The warning comes in Oil and Gas UK’s latest economic report.
It said delays in accessing labour markets from EU countries have the potential, in some instances, of leading to production being shut in.
The UK government said employers could continue recruiting from Europe up until 2020.
The report said about 5percent of workers in the UK oil and gas sector come from other EU countries.
That figure rises to seven percent for the offshore workforce.
The report said it was “vital that arrangements are in place between the UK and EU to allow the continued frictionless movement of people”.
One example related to emergency response vessels stationed close to platforms, which require skilled engineers to operate.
The report said that if difficulties arose in recruiting replacements then platforms would have to shut down operations and production.

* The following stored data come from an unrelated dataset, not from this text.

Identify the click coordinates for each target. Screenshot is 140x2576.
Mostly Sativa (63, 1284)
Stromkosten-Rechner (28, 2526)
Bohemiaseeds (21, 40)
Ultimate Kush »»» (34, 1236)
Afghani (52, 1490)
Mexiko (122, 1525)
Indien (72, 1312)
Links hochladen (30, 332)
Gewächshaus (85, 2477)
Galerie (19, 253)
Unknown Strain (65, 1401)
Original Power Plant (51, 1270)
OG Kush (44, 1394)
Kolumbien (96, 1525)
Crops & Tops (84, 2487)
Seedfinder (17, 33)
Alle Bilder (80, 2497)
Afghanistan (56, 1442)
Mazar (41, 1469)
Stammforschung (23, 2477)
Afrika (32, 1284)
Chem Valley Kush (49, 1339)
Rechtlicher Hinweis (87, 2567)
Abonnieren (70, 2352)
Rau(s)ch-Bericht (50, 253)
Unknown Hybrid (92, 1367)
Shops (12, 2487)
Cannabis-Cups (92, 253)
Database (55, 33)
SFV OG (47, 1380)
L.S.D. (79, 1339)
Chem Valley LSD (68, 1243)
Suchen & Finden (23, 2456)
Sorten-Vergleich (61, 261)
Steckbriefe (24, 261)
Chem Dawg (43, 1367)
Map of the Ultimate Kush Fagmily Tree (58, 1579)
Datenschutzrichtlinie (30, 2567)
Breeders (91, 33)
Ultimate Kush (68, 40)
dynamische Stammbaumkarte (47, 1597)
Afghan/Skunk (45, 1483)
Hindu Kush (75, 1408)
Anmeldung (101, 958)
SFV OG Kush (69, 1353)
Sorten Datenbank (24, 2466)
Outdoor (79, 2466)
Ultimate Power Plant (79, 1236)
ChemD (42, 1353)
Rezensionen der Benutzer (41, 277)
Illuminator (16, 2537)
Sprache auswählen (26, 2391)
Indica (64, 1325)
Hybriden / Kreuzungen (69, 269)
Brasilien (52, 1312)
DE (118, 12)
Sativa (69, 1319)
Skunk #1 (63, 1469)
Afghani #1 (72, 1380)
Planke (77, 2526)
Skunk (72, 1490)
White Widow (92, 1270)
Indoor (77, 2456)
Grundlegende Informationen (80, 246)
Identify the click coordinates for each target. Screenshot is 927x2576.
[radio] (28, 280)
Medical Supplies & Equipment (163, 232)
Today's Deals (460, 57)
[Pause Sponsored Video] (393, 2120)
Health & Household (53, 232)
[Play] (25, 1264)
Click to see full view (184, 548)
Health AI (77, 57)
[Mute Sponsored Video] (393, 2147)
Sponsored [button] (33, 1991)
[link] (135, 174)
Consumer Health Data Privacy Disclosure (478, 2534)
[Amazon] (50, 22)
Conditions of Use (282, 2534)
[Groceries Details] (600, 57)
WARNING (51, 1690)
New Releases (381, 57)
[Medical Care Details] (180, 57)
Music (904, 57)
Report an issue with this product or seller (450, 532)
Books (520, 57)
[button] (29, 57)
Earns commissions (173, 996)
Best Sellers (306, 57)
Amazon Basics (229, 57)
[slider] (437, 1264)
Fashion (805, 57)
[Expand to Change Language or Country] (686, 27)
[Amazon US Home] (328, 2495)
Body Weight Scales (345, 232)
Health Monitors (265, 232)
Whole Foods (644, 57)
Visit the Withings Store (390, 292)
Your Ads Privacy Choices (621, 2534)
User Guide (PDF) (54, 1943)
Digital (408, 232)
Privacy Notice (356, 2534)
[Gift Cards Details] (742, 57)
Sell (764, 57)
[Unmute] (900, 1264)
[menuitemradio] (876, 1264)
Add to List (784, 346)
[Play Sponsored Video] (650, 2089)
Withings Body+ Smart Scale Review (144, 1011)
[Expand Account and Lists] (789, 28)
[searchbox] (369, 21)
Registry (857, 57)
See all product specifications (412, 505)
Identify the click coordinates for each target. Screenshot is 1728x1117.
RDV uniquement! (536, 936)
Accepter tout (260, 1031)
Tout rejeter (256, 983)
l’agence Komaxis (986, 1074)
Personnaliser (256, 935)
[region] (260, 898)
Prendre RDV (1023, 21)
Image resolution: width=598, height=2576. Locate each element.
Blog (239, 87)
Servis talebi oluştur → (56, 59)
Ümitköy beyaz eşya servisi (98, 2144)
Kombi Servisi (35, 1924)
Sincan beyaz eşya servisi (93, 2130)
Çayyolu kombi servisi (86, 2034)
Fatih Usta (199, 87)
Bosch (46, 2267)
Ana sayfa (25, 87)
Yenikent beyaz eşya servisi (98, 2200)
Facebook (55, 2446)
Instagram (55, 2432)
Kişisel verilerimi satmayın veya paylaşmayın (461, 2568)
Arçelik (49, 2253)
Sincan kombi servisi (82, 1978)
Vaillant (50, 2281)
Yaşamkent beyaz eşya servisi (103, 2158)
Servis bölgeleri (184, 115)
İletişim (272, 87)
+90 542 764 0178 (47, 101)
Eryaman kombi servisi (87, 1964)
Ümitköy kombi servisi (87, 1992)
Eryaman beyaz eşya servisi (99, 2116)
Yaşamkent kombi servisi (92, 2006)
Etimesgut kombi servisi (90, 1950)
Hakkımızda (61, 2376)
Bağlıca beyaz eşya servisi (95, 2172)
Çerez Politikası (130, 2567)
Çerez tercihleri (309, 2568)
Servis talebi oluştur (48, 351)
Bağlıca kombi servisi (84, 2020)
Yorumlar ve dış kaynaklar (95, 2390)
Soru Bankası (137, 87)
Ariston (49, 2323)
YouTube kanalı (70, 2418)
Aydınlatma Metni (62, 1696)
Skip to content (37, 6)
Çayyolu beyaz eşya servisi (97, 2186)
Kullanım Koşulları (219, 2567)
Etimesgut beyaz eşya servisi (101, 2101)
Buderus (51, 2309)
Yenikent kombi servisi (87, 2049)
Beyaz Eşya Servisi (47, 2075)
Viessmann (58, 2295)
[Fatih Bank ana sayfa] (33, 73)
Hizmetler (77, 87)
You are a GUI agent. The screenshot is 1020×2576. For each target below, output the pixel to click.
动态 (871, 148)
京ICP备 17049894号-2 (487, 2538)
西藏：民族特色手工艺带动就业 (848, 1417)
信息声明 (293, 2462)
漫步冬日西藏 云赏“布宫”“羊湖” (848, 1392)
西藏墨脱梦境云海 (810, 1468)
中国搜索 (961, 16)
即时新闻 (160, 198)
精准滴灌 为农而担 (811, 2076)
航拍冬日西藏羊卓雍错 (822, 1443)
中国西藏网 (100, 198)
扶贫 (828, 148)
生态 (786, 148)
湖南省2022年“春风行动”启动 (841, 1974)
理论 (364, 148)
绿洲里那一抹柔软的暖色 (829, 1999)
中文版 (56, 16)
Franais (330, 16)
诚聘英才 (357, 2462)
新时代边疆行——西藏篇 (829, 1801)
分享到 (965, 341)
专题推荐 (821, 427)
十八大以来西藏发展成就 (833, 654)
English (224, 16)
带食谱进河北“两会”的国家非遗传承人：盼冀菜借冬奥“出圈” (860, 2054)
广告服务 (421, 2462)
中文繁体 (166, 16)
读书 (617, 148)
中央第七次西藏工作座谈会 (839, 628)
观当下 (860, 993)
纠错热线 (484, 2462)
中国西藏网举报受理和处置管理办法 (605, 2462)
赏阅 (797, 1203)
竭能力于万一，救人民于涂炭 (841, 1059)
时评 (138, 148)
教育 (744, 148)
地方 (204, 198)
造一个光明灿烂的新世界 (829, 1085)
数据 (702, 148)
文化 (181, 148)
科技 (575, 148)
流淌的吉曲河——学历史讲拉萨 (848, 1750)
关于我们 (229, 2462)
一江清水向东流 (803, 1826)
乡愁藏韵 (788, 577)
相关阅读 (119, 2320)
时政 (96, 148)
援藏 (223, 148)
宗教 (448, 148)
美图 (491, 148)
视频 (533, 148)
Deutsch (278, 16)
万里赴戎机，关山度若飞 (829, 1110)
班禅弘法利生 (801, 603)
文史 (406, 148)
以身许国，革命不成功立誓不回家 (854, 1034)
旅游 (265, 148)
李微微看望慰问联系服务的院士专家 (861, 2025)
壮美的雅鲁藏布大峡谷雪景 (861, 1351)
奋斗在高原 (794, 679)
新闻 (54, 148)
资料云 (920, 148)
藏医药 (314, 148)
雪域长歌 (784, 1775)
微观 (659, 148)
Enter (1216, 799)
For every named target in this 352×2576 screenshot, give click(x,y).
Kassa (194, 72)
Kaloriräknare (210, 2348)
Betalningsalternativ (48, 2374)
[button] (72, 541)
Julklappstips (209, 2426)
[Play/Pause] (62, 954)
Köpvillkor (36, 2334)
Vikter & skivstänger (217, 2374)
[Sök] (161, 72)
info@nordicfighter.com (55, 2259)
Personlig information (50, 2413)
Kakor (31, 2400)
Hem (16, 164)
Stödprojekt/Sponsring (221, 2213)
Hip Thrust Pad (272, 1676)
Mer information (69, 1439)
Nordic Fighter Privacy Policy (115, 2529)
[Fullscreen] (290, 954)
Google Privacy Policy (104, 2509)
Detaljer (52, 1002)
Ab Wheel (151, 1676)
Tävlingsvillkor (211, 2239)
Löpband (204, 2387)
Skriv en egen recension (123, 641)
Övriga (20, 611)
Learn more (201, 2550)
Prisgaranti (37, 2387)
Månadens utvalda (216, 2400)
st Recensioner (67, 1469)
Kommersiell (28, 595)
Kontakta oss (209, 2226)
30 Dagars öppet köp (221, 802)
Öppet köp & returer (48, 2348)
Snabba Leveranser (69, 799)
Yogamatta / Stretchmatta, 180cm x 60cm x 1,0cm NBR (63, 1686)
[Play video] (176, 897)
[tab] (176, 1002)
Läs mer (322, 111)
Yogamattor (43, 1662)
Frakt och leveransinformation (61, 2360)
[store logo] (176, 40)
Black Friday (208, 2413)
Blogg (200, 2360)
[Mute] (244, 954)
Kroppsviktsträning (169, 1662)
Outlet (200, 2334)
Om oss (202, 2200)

To minimise the impact of Brexit, Oil and Gas UK said it was vital that the UK government secured frictionless access to markets and labour, maintained a strong voice in Europe for the industry, and protected the internal energy market.
The 2018 Economic Report revealed that oil prices in the first half of the year were 30% higher than 2017, averaging more than $70 per barrel.
Along with the continued drive to bring down costs, that was estimated to have created more than £10bn of free cash flow.
But it said investors “will continue to favour a conservative outlook” because of the continued volatility of the oil price.
Chief executive Deirdre Michie said: “Industry is emerging from one of the most testing downturns in its history. However, the steps that have been taken by industry, government and the regulator have delivered tangible results.
“Despite the improvements seen in recent years, we find ourselves at a crossroads. Record low drilling activity, coupled with the supply chain squeeze, threaten industry’s ability to effectively service an increase in activity and maximise economic recovery.
“The UK Continental Shelf (UKCS) is a more attractive investment proposition – our challenge now is to take advantage of this.
“We have to drive an increase in activity while continuing to find and implement even more efficient ways of working which support the health of supply chain companies whilst also keeping costs under control.”
The report said the cost of producing oil had halved since its peak and was now averaging around $15 per barrel.
This has followed an industry-wide drive to bring down costs and extend the life of the UK sector.
A spokesman for the Department for Business, Energy and Industrial Strategy said: “The oil and gas industry is crucial to the UK’s economy and energy security. That’s why we are providing a £2.3bn support package of measures.
“EU citizens make a huge contribution to the oil and gas industry and we’ve provided certainty to the industry that employers will be free to continue recruiting from Europe up until 2020.”